Traders hoped the proposed leisure centre planned to replace the old shopping centre and department store at Hourstons would have provided them with a "lifeline".

And they told how landlords have slapped higher rates on their rent due to the expected state-of-the-art swimming complex.

But now with the project set to be axed, they are worried their businesses are doomed with some neighbouring shops already pulling the shutters down.

The owner of Total Vapes, who did not wish to be named, has already lost three members of staff due to the dramatic downturn in two years.

They said: “If this current situation in Ayr continues I think you will see a lot of empty shops in the town.

“I am in the position myself where if this continues, I won’t be open next year.

“We had people working for us but had to lay them off because the shops are just not as busy.

“You're sitting back and seeing the amount of footfall coming through, it is not anywhere near what it was.

“When Unique was open at least people would go down to the Arran Mall. But right now, up this side is a ghost town. It has gone downhill big time.”

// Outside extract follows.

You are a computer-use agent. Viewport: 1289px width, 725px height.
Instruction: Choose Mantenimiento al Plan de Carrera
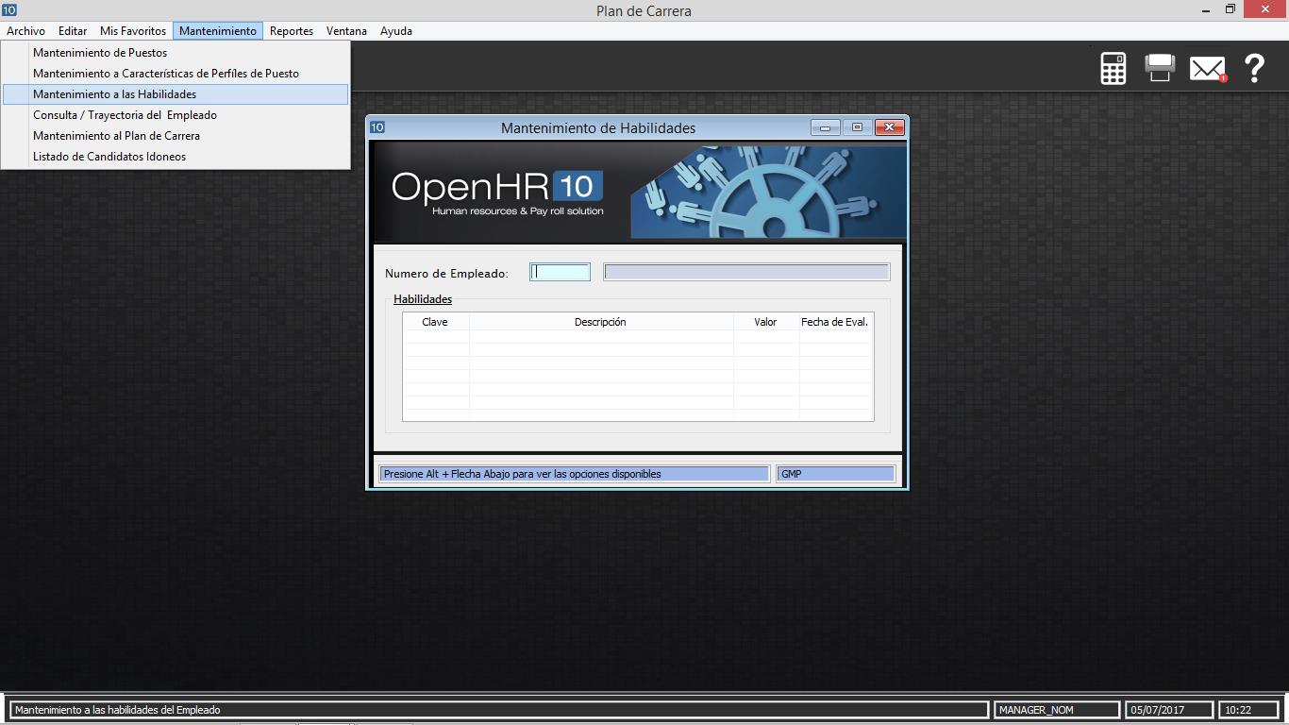(116, 136)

Christine Moore, owner of The Wee Shop, added: “We had the one saving grace that kept us as small businesses going, the work on the leisure centre would start soon and re invigorate the street which is all but decimated in terms of customers (from the other businesses forced to move out).”

“We were told it was going to be like an Intu Braehead – with a cinema.

“It would have been amazing for the town. People from all over would have flocked to this.

“Then the new council come in and say no I’m not having that and scrap it.

“You’ve now got two empty shopping centres, you’ve got people who have spent a fortune having to move their business.”

Councillor Martin Dowey, the new leader of South Ayrshire Council, said: “The leisure centre will be scrapped but there is a process to go through, in the meantime we are looking at other ways to drive footfall into the town centre.

"Part of the former Hourstons building will be used for council offices which should have a positive effect on the area.”

A council spokesperson added: "Our town centre team will tidy up the mall and then carry out routine checks in the future."